PROBLEM STATEMENT: All of the records below should be output exactly.

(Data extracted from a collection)
-- Opening Marker --
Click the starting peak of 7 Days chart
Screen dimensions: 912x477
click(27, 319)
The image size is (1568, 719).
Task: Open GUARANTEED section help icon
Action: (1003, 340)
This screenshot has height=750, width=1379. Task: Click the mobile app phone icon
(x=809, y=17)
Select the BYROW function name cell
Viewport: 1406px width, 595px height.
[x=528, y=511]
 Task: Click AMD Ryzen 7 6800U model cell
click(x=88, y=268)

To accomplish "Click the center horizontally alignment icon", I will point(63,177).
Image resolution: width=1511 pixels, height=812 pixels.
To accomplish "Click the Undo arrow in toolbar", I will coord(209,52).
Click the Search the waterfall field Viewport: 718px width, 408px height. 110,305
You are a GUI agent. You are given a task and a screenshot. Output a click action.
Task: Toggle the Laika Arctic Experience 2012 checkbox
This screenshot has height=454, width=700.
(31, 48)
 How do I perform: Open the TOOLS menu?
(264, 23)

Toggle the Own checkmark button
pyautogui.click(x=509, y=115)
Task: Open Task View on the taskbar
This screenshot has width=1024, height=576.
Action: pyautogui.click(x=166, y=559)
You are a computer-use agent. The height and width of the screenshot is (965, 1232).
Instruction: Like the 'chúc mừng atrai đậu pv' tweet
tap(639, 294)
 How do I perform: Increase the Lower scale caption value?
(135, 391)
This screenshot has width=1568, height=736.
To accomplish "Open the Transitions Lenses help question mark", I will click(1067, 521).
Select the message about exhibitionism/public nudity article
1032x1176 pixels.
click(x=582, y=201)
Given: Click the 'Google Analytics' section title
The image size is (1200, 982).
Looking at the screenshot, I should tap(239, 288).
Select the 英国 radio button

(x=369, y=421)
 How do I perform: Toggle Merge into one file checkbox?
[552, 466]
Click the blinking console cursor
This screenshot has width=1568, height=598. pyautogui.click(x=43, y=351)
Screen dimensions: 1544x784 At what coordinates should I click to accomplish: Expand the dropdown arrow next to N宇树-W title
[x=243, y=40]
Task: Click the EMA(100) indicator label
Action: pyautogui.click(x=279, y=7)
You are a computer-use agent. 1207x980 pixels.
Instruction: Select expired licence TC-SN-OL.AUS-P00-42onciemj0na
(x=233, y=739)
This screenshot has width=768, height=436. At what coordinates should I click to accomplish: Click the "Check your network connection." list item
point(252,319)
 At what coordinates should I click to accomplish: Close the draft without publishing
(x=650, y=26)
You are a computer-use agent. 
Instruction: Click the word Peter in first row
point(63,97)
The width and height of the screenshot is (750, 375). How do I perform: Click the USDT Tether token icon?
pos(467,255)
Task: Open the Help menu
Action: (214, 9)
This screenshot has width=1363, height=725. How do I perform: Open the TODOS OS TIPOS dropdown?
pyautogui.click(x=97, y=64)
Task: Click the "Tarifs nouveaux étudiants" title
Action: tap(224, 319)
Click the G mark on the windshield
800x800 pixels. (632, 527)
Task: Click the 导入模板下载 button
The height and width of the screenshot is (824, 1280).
-- Closing Marker --
ANSWER FOR THE TASK:
Click the starting peak of 7 Days chart
Screen dimensions: 912x477
click(27, 319)
The image size is (1568, 719).
Task: Open GUARANTEED section help icon
Action: (1003, 340)
This screenshot has height=750, width=1379. Task: Click the mobile app phone icon
(x=809, y=17)
Select the BYROW function name cell
Viewport: 1406px width, 595px height.
[x=528, y=511]
 Task: Click AMD Ryzen 7 6800U model cell
click(x=88, y=268)

To accomplish "Click the center horizontally alignment icon", I will point(63,177).
Image resolution: width=1511 pixels, height=812 pixels.
To accomplish "Click the Undo arrow in toolbar", I will coord(209,52).
Click the Search the waterfall field Viewport: 718px width, 408px height. 110,305
You are a GUI agent. You are given a task and a screenshot. Output a click action.
Task: Toggle the Laika Arctic Experience 2012 checkbox
This screenshot has height=454, width=700.
(31, 48)
 How do I perform: Open the TOOLS menu?
(264, 23)

Toggle the Own checkmark button
pyautogui.click(x=509, y=115)
Task: Open Task View on the taskbar
This screenshot has width=1024, height=576.
Action: pyautogui.click(x=166, y=559)
You are a computer-use agent. The height and width of the screenshot is (965, 1232).
Instruction: Like the 'chúc mừng atrai đậu pv' tweet
tap(639, 294)
 How do I perform: Increase the Lower scale caption value?
(135, 391)
This screenshot has width=1568, height=736.
To accomplish "Open the Transitions Lenses help question mark", I will click(1067, 521).
Select the message about exhibitionism/public nudity article
1032x1176 pixels.
click(x=582, y=201)
Given: Click the 'Google Analytics' section title
The image size is (1200, 982).
Looking at the screenshot, I should tap(239, 288).
Select the 英国 radio button

(x=369, y=421)
 How do I perform: Toggle Merge into one file checkbox?
[552, 466]
Click the blinking console cursor
This screenshot has width=1568, height=598. pyautogui.click(x=43, y=351)
Screen dimensions: 1544x784 At what coordinates should I click to accomplish: Expand the dropdown arrow next to N宇树-W title
[x=243, y=40]
Task: Click the EMA(100) indicator label
Action: pyautogui.click(x=279, y=7)
You are a computer-use agent. 1207x980 pixels.
Instruction: Select expired licence TC-SN-OL.AUS-P00-42onciemj0na
(x=233, y=739)
This screenshot has width=768, height=436. At what coordinates should I click to accomplish: Click the "Check your network connection." list item
point(252,319)
 At what coordinates should I click to accomplish: Close the draft without publishing
(x=650, y=26)
You are a computer-use agent. 
Instruction: Click the word Peter in first row
point(63,97)
The width and height of the screenshot is (750, 375). How do I perform: Click the USDT Tether token icon?
pos(467,255)
Task: Open the Help menu
Action: (214, 9)
This screenshot has width=1363, height=725. How do I perform: Open the TODOS OS TIPOS dropdown?
pyautogui.click(x=97, y=64)
Task: Click the "Tarifs nouveaux étudiants" title
Action: tap(224, 319)
Click the G mark on the windshield
800x800 pixels. (632, 527)
Task: Click the 导入模板下载 button
The height and width of the screenshot is (824, 1280).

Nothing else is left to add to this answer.